- About this task
From the records below, copy out each line that has the word "filter".

Collected data entries:

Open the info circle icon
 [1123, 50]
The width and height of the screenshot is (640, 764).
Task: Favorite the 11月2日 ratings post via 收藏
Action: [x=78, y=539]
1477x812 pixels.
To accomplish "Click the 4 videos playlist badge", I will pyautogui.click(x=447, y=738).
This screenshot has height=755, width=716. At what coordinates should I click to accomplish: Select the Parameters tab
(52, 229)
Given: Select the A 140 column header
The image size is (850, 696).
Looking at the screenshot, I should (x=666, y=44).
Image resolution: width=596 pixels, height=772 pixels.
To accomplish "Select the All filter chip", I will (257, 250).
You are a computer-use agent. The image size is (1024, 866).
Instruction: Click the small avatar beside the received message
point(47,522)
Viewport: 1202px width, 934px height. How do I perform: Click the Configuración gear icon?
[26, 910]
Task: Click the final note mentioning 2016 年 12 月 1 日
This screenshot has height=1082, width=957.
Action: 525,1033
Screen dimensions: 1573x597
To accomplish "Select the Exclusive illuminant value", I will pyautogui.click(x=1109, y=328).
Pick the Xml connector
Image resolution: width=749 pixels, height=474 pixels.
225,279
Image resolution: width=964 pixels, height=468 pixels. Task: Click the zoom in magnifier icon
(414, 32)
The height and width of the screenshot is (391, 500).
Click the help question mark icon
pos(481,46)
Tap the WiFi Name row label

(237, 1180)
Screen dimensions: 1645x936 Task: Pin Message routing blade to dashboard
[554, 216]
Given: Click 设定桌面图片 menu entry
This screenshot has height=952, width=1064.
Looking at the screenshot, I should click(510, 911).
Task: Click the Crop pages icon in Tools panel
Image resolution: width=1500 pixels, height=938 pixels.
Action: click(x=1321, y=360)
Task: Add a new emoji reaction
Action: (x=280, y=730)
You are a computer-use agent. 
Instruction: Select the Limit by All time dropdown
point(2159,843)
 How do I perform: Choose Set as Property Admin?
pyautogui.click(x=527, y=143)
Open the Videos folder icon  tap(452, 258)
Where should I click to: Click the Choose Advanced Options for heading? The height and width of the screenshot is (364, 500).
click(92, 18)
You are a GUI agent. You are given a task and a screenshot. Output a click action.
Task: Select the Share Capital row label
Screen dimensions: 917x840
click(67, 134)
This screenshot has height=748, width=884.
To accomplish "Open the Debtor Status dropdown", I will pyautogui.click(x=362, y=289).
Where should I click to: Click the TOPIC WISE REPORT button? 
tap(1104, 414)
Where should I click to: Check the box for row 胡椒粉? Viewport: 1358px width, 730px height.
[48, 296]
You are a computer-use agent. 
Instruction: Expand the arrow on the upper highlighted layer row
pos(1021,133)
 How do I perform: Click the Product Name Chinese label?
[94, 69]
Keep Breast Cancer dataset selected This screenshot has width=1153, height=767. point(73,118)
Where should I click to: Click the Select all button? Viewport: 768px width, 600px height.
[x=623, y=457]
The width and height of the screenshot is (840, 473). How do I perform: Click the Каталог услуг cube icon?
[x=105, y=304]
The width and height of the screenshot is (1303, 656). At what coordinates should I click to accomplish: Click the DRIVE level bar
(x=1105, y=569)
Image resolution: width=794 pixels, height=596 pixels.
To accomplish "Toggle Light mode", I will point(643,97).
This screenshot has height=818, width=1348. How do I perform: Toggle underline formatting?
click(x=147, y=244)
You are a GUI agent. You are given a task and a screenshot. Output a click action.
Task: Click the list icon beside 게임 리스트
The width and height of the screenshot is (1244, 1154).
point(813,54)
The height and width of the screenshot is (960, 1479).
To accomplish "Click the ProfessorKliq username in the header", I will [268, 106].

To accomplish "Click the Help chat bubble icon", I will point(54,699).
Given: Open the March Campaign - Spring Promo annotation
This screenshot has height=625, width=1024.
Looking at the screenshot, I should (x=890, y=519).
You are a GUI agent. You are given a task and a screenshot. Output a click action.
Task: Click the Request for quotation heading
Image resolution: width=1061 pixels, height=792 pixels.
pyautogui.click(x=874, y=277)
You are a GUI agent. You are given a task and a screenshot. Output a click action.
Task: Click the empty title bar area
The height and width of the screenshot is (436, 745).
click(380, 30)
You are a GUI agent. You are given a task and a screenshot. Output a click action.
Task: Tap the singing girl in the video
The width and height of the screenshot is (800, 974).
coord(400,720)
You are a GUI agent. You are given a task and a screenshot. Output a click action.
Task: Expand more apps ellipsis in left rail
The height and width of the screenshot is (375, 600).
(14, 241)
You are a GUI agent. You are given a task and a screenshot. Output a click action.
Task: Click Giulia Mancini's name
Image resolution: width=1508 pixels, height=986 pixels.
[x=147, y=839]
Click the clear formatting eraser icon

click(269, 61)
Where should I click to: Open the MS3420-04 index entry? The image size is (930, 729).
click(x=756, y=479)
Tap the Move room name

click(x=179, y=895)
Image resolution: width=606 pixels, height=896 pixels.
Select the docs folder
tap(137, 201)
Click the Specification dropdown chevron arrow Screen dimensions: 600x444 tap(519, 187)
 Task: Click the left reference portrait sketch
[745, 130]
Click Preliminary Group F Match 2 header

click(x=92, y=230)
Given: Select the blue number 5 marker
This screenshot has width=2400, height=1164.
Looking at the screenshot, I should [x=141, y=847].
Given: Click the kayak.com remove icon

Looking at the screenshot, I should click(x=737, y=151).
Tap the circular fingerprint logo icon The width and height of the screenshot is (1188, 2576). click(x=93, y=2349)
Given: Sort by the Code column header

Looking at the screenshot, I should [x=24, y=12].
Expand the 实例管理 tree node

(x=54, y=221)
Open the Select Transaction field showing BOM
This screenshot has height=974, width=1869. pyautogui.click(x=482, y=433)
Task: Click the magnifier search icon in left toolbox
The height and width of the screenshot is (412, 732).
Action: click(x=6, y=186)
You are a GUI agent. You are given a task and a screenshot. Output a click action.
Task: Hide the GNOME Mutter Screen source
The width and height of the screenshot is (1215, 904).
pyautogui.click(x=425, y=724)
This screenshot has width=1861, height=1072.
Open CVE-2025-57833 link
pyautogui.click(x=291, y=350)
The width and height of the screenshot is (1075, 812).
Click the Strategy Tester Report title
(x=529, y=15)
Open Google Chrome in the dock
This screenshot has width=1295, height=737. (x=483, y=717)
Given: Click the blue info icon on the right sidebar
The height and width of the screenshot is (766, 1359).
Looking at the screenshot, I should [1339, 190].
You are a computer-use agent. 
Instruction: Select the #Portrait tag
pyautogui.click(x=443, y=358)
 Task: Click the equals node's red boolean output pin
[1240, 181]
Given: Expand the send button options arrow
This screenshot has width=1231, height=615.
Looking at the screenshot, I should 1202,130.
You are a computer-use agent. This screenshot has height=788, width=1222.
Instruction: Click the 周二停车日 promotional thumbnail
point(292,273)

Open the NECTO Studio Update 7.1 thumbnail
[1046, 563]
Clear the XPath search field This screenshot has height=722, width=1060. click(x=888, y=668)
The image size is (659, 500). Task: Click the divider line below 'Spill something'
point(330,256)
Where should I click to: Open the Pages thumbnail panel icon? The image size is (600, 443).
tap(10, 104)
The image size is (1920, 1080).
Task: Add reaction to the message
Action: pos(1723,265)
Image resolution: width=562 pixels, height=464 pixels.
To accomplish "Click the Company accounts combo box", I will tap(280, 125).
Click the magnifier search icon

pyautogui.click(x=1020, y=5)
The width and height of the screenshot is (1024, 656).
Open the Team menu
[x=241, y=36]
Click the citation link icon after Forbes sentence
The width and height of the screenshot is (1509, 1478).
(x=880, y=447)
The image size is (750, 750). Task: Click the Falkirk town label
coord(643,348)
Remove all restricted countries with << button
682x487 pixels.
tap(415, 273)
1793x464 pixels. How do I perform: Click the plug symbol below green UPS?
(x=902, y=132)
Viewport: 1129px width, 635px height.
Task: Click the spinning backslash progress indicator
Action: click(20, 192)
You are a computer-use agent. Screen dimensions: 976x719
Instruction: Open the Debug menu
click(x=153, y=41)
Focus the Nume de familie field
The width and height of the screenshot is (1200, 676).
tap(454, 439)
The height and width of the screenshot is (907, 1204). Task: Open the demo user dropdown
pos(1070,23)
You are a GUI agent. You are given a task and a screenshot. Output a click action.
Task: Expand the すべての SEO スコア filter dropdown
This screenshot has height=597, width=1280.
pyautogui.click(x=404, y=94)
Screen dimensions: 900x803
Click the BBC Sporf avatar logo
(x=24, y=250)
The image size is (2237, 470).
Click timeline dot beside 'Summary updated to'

- Exercise output
To accomplish "Select the All filter chip", I will (257, 250).
Task: Expand the すべての SEO スコア filter dropdown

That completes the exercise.